We were amazed: They didn’t even know what day it was.

“We didn’t buy any candy,” came the first voice. “What can we give them?”

“How about a beer,” called the voice from the couch. Laughter. We were thrilled to be included in this adult joke. Then they apologized and said good night.

We saw even less of them as time passed and we kept busy with kite-flying. Every season you’d spot three or four kites in the neighborhood, but by the sixth grade it was time for total immersion. I had decided that I was an aviation engineer like my old man, and would design new military attack kites that would revolutionize balsa-wood flight as we knew it. This would all take place in the garage, the skunk works and laboratory for all scientific research. After school, an inventory of materials was assembled and tested: leftover kite parts, scrap wood, bamboo stakes, various types of string, fishing line, paper, cloth and diabolic payloads. Large paper clips, partially unfolded and affixed to the compass points of a kite, proved devastating to rival kites during afternoon dogfights. This early success inspired bigger projects, but structural innovations proved more challenging. Two box kites, lashed together, rose effortlessly when flown by the neighbors; but if you tried something similar with four kites, on the scale of a small car, it didn’t catch much air. A kite with additional angles and panels wouldn’t stay upright and lunged in circles. A kite in the shape of a bow tie leaped sharply into the wind but immediately crashed straight down with surprising violence. This had possibilities if you could aim it at somebody, but the design was temporarily shelved due to funding.

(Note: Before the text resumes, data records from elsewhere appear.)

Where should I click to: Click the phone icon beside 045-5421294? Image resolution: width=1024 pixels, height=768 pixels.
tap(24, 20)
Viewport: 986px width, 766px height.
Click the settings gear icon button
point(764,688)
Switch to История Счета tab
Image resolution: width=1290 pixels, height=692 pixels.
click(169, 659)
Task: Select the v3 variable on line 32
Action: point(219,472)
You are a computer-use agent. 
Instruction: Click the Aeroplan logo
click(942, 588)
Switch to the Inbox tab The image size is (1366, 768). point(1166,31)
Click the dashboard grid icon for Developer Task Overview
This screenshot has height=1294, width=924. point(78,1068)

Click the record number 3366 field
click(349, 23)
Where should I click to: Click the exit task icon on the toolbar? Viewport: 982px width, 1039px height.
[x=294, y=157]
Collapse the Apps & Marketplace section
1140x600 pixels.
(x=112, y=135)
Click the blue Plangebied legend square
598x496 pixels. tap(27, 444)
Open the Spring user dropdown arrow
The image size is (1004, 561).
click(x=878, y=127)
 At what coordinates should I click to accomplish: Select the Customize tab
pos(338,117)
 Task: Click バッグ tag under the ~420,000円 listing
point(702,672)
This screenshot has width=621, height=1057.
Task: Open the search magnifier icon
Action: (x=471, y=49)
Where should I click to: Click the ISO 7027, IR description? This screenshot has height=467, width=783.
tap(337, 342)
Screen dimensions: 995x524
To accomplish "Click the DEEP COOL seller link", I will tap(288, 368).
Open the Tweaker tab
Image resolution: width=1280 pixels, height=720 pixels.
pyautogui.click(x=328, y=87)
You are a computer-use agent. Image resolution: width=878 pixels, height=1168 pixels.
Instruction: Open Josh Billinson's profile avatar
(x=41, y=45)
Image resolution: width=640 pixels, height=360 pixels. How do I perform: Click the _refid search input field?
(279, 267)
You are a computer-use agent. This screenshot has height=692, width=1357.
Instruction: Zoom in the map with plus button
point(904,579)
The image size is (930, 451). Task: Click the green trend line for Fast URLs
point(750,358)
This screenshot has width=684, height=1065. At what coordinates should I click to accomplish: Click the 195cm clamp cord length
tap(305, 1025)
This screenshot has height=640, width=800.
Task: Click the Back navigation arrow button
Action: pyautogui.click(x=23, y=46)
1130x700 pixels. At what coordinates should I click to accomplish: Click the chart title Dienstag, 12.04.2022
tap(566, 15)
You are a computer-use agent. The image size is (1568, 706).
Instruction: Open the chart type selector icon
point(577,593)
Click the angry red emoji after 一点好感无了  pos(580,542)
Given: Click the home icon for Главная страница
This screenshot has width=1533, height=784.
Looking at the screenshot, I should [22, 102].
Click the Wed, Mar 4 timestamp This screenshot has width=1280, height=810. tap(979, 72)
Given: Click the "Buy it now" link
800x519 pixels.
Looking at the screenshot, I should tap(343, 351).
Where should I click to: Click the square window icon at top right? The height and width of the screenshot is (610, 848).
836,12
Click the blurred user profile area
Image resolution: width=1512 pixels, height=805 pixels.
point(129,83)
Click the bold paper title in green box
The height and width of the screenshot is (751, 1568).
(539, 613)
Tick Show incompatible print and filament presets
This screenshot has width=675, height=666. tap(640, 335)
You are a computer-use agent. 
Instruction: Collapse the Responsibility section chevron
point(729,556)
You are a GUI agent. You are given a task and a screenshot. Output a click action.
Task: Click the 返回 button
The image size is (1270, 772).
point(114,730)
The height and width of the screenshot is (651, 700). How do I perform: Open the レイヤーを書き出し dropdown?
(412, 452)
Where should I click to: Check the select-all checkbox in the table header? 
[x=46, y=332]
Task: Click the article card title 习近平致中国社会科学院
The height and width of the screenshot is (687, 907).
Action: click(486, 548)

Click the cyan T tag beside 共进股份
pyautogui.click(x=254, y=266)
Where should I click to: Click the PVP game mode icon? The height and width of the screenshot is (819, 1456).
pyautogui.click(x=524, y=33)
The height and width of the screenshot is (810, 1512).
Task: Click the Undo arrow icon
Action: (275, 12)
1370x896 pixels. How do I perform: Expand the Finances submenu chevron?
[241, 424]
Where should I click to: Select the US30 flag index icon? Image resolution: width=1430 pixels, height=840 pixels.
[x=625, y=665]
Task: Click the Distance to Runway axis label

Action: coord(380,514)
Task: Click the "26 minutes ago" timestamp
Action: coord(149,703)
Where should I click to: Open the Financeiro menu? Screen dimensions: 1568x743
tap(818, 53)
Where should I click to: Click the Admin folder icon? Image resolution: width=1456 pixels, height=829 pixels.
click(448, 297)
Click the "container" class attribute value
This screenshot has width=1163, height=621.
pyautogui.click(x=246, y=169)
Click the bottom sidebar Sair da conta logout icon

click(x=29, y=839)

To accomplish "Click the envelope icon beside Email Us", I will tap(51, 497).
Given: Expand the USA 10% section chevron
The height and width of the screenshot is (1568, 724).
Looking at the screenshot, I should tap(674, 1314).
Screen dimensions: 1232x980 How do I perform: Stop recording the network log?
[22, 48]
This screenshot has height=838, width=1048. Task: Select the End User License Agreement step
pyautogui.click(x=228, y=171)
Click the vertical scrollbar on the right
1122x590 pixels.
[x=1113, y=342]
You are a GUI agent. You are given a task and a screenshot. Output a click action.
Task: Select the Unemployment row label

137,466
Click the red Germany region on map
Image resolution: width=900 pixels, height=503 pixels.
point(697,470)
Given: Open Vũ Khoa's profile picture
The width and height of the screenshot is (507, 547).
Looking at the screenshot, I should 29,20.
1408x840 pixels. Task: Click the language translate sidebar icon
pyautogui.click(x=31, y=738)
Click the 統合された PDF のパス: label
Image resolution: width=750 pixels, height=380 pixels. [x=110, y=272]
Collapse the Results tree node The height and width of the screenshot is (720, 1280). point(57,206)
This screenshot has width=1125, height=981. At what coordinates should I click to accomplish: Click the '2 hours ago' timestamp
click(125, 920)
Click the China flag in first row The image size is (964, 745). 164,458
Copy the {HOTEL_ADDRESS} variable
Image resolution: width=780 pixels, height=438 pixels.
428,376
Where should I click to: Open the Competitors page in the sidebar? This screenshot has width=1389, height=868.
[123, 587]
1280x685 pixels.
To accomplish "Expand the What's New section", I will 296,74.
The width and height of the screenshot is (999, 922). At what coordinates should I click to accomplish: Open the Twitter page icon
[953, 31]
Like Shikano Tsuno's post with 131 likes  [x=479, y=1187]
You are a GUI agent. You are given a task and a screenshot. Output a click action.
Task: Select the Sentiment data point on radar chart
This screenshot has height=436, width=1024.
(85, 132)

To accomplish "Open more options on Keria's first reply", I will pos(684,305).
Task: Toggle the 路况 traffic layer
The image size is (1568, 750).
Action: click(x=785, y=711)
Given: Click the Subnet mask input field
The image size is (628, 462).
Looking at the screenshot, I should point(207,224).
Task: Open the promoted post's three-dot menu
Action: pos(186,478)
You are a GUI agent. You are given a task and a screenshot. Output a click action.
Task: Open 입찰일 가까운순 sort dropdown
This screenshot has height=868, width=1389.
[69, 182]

(A similar ineffectual design sense had informed my homemade skateboard, which was a shoe skate attached to an L-shaped piece of wood spray-painted orange. I was teetering around on the thing one afternoon when I nearly smashed into Carl Wilson as he was exiting his back yard. “Hey kid, can I ride that?” he asked cheerfully. The thing instantly shot out from under him, but he caught himself from falling and laughed.)

All this aerial activity was starting to have a larger effect. People noticed, and bought their own kites. None of those Apollo and Surveyor engineer dads could resist getting into the act. I saw this guy straining with a heavy rope against a kite he’d built that was around 8 feet long. And then the Indonesian guy down the street, who never talked to anyone, stood serenely on his front porch, flying this delicate 10-inch number made from transparent tissue paper, held aloft by a single thread.

Our flight mania climaxed one afternoon with an astounding explosion from about a quarter mile east. Someone’s water heater had blown up, taking out the side of the house as well as the cement wall surrounding the yard. It had so much momentum, it took off like a missile and arced over the drainage channel — even crossing the boundary of Inglewood and Hawthorne — and came down through the roof of a house at the corner, coming to rest in a casually tragic fashion on their sofa. We all stood around as the fire department carried it out on a stretcher like an accident victim, bashed up but recognizable. The cool thing was, since everyone was outside flying kites, a lot of people got to actually witness this. Those aerospace guys were probably watching the whole thing, automatically calculating pounds of thrust per square inch required to achieve escape velocity. Just another episode in the ongoing drama of aviation history and American know-how.